* Try it
Both the line below containing "Task: Select the Move tool" and the line containing "Close the 'Can", along with every line between them, should be repeated exactly; no other line belongs in the answer.

* Source data
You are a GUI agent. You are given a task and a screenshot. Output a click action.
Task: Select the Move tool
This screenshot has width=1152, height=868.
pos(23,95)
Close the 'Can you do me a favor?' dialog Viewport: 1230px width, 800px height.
...
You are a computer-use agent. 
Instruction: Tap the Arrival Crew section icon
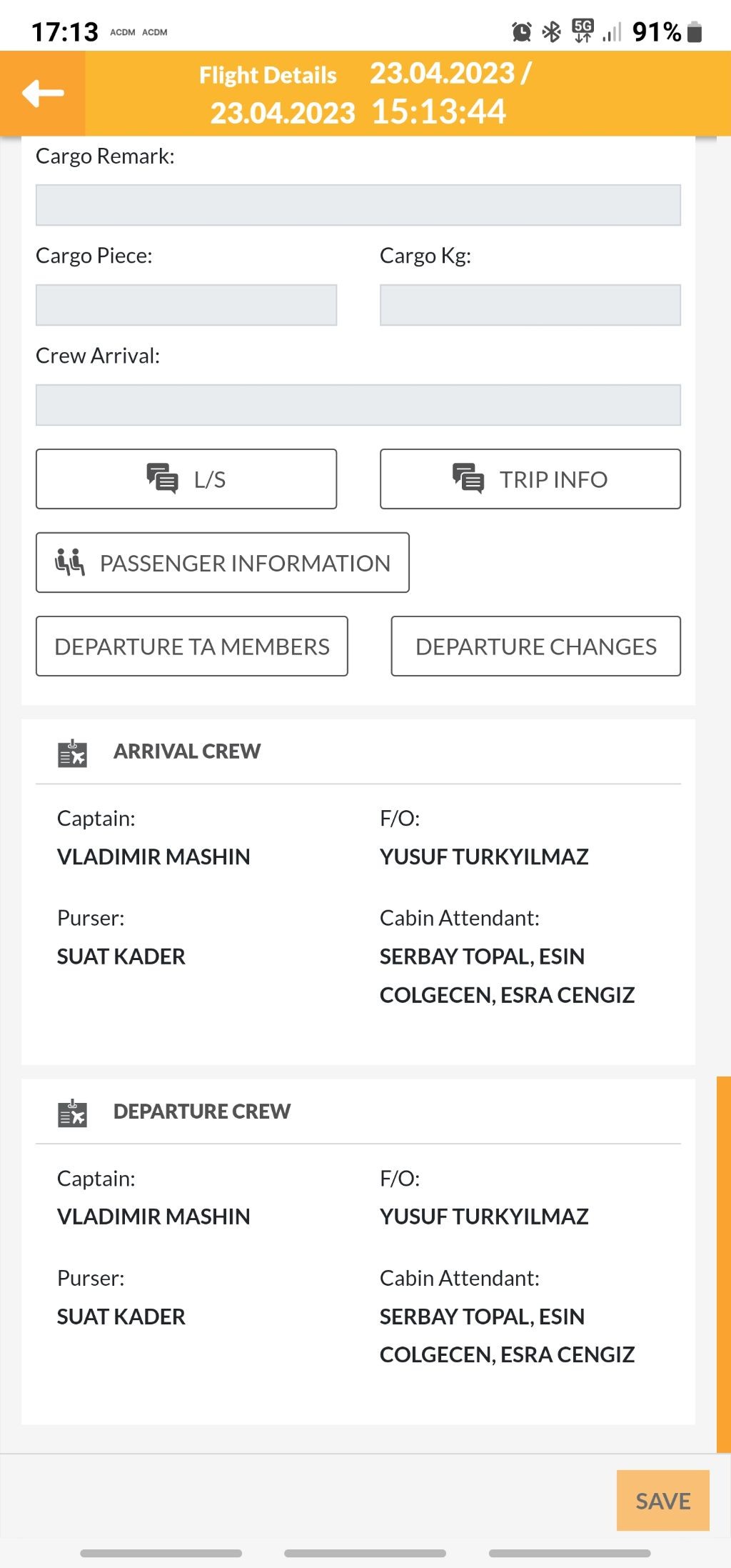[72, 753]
* * *
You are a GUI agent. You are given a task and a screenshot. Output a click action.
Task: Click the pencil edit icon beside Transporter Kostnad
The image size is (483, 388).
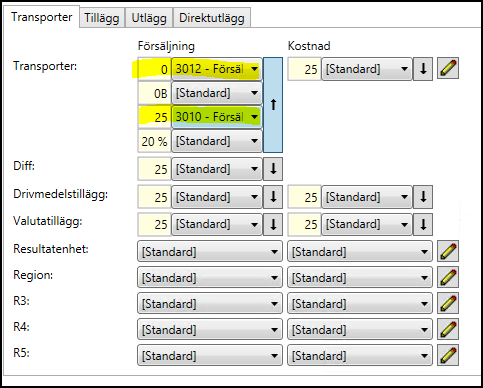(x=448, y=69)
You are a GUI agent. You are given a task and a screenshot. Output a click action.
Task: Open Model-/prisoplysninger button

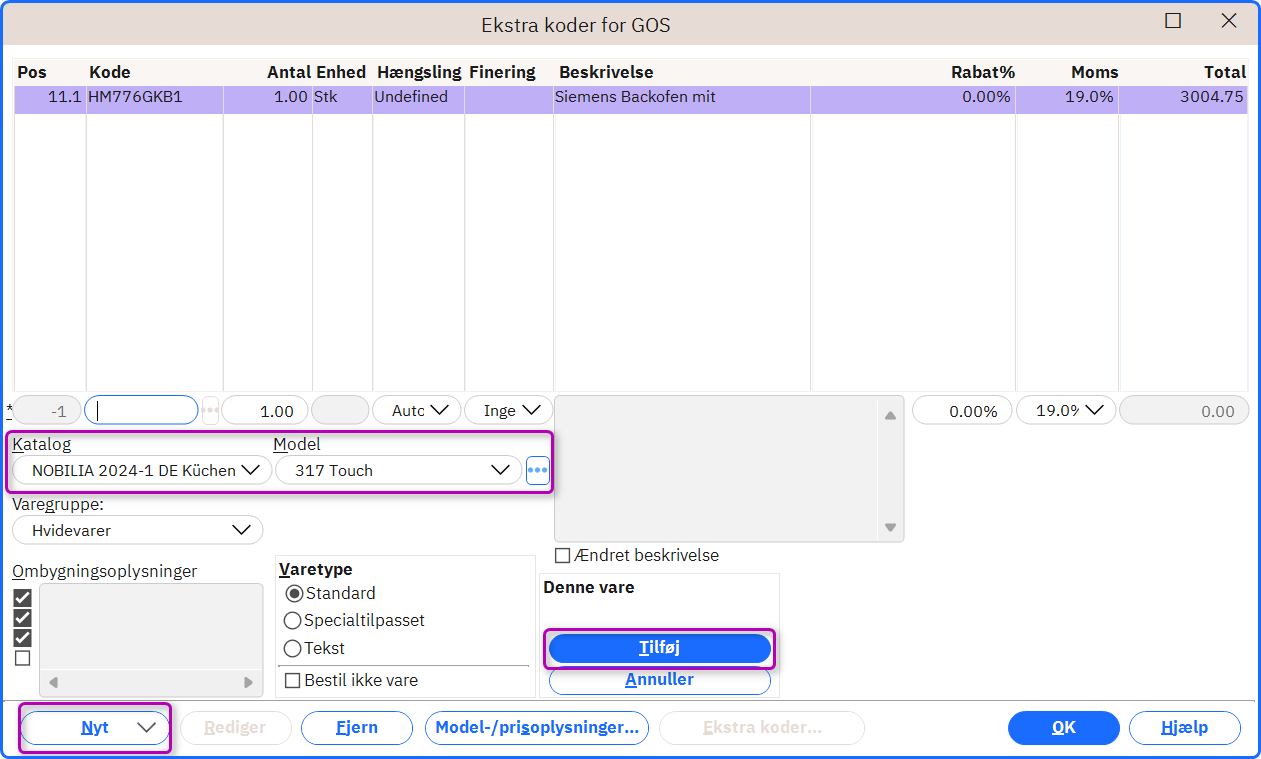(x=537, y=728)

* Solution to this exercise
Task: Select the Move tool
This screenshot has width=1152, height=868.
pos(23,95)
Close the 'Can you do me a favor?' dialog Viewport: 1230px width, 800px height.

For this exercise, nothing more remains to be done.